- **Problem requirements**
The entire listing below should be output exactly as it stands.

══ Input material ══

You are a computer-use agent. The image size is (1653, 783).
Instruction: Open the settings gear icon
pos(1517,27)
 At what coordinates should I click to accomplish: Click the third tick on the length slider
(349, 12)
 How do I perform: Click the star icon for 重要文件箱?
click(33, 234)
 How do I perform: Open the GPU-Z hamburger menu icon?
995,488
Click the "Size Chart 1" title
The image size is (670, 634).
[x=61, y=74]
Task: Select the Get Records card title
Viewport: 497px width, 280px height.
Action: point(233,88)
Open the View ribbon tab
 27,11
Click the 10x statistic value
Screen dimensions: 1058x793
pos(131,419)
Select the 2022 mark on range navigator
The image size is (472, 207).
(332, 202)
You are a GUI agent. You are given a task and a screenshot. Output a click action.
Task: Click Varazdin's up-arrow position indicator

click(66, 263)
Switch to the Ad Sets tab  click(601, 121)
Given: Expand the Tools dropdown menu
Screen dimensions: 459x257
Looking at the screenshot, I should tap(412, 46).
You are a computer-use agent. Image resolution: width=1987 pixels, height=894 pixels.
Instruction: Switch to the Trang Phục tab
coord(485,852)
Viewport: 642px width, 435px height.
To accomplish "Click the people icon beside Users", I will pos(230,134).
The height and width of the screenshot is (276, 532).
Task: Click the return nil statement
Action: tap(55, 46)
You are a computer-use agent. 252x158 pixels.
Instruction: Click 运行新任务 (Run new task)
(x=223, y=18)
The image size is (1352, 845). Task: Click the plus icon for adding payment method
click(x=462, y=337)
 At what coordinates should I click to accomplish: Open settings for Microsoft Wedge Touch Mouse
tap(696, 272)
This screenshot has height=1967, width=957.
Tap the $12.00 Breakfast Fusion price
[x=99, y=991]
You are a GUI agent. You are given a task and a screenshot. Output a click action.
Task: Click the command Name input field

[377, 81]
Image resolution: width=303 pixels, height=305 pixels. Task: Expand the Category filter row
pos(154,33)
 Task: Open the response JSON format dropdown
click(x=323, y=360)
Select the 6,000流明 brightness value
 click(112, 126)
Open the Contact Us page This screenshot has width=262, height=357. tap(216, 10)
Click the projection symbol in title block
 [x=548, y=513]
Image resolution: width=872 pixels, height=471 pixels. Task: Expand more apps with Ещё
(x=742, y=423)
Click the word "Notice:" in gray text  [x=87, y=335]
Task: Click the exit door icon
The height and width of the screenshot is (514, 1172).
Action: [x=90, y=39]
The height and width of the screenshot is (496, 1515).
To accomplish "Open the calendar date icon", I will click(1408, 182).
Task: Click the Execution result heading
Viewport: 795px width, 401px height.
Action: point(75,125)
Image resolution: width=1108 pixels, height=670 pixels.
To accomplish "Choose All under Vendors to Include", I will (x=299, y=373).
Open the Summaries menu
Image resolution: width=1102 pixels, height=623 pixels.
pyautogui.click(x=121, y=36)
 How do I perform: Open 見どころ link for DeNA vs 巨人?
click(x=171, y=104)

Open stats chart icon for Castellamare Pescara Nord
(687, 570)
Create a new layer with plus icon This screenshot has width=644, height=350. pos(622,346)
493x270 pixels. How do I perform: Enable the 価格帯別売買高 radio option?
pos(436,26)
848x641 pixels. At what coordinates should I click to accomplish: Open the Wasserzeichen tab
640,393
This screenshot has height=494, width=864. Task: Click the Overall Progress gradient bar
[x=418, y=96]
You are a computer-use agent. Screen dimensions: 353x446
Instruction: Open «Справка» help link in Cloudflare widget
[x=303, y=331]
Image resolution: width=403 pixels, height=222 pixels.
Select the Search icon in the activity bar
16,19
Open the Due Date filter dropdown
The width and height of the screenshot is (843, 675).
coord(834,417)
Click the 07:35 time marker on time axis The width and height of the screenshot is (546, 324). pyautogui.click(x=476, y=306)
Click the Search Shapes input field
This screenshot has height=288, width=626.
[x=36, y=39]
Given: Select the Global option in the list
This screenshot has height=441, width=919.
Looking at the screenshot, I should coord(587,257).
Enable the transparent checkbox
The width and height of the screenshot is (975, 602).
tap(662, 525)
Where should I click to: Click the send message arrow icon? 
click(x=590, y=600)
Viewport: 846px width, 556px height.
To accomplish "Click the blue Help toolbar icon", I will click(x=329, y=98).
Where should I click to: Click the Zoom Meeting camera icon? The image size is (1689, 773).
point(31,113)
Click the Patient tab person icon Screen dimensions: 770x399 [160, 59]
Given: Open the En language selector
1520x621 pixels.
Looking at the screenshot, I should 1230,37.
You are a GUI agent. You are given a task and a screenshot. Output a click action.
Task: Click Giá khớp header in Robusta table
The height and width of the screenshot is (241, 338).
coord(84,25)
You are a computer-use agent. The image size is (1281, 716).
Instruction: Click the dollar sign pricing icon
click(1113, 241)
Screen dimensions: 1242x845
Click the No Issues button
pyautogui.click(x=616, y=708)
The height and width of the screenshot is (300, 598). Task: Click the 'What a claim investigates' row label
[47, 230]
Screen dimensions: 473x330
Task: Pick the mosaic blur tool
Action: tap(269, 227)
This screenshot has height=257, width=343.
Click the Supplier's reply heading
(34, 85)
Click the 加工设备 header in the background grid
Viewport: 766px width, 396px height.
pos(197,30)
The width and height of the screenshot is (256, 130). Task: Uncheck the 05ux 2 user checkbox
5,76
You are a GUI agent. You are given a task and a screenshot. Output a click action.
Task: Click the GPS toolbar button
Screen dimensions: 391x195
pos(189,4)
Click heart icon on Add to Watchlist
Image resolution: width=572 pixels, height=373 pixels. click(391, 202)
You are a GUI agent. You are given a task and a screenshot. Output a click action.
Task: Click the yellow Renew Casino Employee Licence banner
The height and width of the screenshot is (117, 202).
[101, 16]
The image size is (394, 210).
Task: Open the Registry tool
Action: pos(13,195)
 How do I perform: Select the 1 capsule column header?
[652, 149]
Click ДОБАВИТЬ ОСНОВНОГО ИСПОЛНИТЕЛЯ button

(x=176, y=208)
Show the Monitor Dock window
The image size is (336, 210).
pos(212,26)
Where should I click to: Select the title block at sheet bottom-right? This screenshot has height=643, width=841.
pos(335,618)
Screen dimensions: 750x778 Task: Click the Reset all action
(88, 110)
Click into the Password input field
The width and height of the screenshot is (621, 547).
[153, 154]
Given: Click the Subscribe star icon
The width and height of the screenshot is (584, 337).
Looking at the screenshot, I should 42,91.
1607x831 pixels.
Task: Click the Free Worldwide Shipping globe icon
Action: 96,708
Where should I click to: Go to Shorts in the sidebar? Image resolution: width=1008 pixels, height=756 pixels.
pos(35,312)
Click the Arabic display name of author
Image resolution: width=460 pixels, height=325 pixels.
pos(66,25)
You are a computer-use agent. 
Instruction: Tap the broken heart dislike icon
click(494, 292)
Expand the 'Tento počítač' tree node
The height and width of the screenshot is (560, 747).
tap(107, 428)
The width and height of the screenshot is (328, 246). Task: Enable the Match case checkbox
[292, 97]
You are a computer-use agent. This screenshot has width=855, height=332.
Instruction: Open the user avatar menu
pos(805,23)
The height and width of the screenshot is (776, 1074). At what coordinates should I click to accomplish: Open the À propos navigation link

═══

- **Solution for this task**
You are a computer-use agent. The image size is (1653, 783).
Instruction: Open the settings gear icon
pos(1517,27)
 At what coordinates should I click to accomplish: Click the third tick on the length slider
(349, 12)
 How do I perform: Click the star icon for 重要文件箱?
click(33, 234)
 How do I perform: Open the GPU-Z hamburger menu icon?
995,488
Click the "Size Chart 1" title
The image size is (670, 634).
[x=61, y=74]
Task: Select the Get Records card title
Viewport: 497px width, 280px height.
Action: point(233,88)
Open the View ribbon tab
 27,11
Click the 10x statistic value
Screen dimensions: 1058x793
pos(131,419)
Select the 2022 mark on range navigator
The image size is (472, 207).
(332, 202)
You are a GUI agent. You are given a task and a screenshot. Output a click action.
Task: Click Varazdin's up-arrow position indicator

click(66, 263)
Switch to the Ad Sets tab  click(601, 121)
Given: Expand the Tools dropdown menu
Screen dimensions: 459x257
Looking at the screenshot, I should tap(412, 46).
You are a computer-use agent. Image resolution: width=1987 pixels, height=894 pixels.
Instruction: Switch to the Trang Phục tab
coord(485,852)
Viewport: 642px width, 435px height.
To accomplish "Click the people icon beside Users", I will pos(230,134).
The height and width of the screenshot is (276, 532).
Task: Click the return nil statement
Action: tap(55, 46)
You are a computer-use agent. 252x158 pixels.
Instruction: Click 运行新任务 (Run new task)
(x=223, y=18)
The image size is (1352, 845). Task: Click the plus icon for adding payment method
click(x=462, y=337)
 At what coordinates should I click to accomplish: Open settings for Microsoft Wedge Touch Mouse
tap(696, 272)
This screenshot has height=1967, width=957.
Tap the $12.00 Breakfast Fusion price
[x=99, y=991]
You are a GUI agent. You are given a task and a screenshot. Output a click action.
Task: Click the command Name input field

[377, 81]
Image resolution: width=303 pixels, height=305 pixels. Task: Expand the Category filter row
pos(154,33)
 Task: Open the response JSON format dropdown
click(x=323, y=360)
Select the 6,000流明 brightness value
 click(112, 126)
Open the Contact Us page This screenshot has width=262, height=357. tap(216, 10)
Click the projection symbol in title block
 [x=548, y=513]
Image resolution: width=872 pixels, height=471 pixels. Task: Expand more apps with Ещё
(x=742, y=423)
Click the word "Notice:" in gray text  [x=87, y=335]
Task: Click the exit door icon
The height and width of the screenshot is (514, 1172).
Action: [x=90, y=39]
The height and width of the screenshot is (496, 1515).
To accomplish "Open the calendar date icon", I will click(1408, 182).
Task: Click the Execution result heading
Viewport: 795px width, 401px height.
Action: point(75,125)
Image resolution: width=1108 pixels, height=670 pixels.
To accomplish "Choose All under Vendors to Include", I will (x=299, y=373).
Open the Summaries menu
Image resolution: width=1102 pixels, height=623 pixels.
pyautogui.click(x=121, y=36)
 How do I perform: Open 見どころ link for DeNA vs 巨人?
click(x=171, y=104)

Open stats chart icon for Castellamare Pescara Nord
(687, 570)
Create a new layer with plus icon This screenshot has width=644, height=350. pos(622,346)
493x270 pixels. How do I perform: Enable the 価格帯別売買高 radio option?
pos(436,26)
848x641 pixels. At what coordinates should I click to accomplish: Open the Wasserzeichen tab
640,393
This screenshot has height=494, width=864. Task: Click the Overall Progress gradient bar
[x=418, y=96]
You are a computer-use agent. Screen dimensions: 353x446
Instruction: Open «Справка» help link in Cloudflare widget
[x=303, y=331]
Image resolution: width=403 pixels, height=222 pixels.
Select the Search icon in the activity bar
16,19
Open the Due Date filter dropdown
The width and height of the screenshot is (843, 675).
coord(834,417)
Click the 07:35 time marker on time axis The width and height of the screenshot is (546, 324). pyautogui.click(x=476, y=306)
Click the Search Shapes input field
This screenshot has height=288, width=626.
[x=36, y=39]
Given: Select the Global option in the list
This screenshot has height=441, width=919.
Looking at the screenshot, I should coord(587,257).
Enable the transparent checkbox
The width and height of the screenshot is (975, 602).
tap(662, 525)
Where should I click to: Click the send message arrow icon? 
click(x=590, y=600)
Viewport: 846px width, 556px height.
To accomplish "Click the blue Help toolbar icon", I will click(x=329, y=98).
Where should I click to: Click the Zoom Meeting camera icon? The image size is (1689, 773).
point(31,113)
Click the Patient tab person icon Screen dimensions: 770x399 [160, 59]
Given: Open the En language selector
1520x621 pixels.
Looking at the screenshot, I should 1230,37.
You are a GUI agent. You are given a task and a screenshot. Output a click action.
Task: Click Giá khớp header in Robusta table
The height and width of the screenshot is (241, 338).
coord(84,25)
You are a computer-use agent. The image size is (1281, 716).
Instruction: Click the dollar sign pricing icon
click(1113, 241)
Screen dimensions: 1242x845
Click the No Issues button
pyautogui.click(x=616, y=708)
The height and width of the screenshot is (300, 598). Task: Click the 'What a claim investigates' row label
[47, 230]
Screen dimensions: 473x330
Task: Pick the mosaic blur tool
Action: tap(269, 227)
This screenshot has height=257, width=343.
Click the Supplier's reply heading
(34, 85)
Click the 加工设备 header in the background grid
Viewport: 766px width, 396px height.
pos(197,30)
The width and height of the screenshot is (256, 130). Task: Uncheck the 05ux 2 user checkbox
5,76
You are a GUI agent. You are given a task and a screenshot. Output a click action.
Task: Click the GPS toolbar button
Screen dimensions: 391x195
pos(189,4)
Click heart icon on Add to Watchlist
Image resolution: width=572 pixels, height=373 pixels. click(391, 202)
You are a GUI agent. You are given a task and a screenshot. Output a click action.
Task: Click the yellow Renew Casino Employee Licence banner
The height and width of the screenshot is (117, 202).
[101, 16]
The image size is (394, 210).
Task: Open the Registry tool
Action: pos(13,195)
 How do I perform: Select the 1 capsule column header?
[652, 149]
Click ДОБАВИТЬ ОСНОВНОГО ИСПОЛНИТЕЛЯ button

(x=176, y=208)
Show the Monitor Dock window
The image size is (336, 210).
pos(212,26)
Where should I click to: Select the title block at sheet bottom-right? This screenshot has height=643, width=841.
pos(335,618)
Screen dimensions: 750x778 Task: Click the Reset all action
(88, 110)
Click into the Password input field
The width and height of the screenshot is (621, 547).
[153, 154]
Given: Click the Subscribe star icon
The width and height of the screenshot is (584, 337).
Looking at the screenshot, I should 42,91.
1607x831 pixels.
Task: Click the Free Worldwide Shipping globe icon
Action: 96,708
Where should I click to: Go to Shorts in the sidebar? Image resolution: width=1008 pixels, height=756 pixels.
pos(35,312)
Click the Arabic display name of author
Image resolution: width=460 pixels, height=325 pixels.
pos(66,25)
You are a computer-use agent. 
Instruction: Tap the broken heart dislike icon
click(494, 292)
Expand the 'Tento počítač' tree node
The height and width of the screenshot is (560, 747).
tap(107, 428)
The width and height of the screenshot is (328, 246). Task: Enable the Match case checkbox
[292, 97]
You are a computer-use agent. This screenshot has width=855, height=332.
Instruction: Open the user avatar menu
pos(805,23)
The height and width of the screenshot is (776, 1074). At what coordinates should I click to accomplish: Open the À propos navigation link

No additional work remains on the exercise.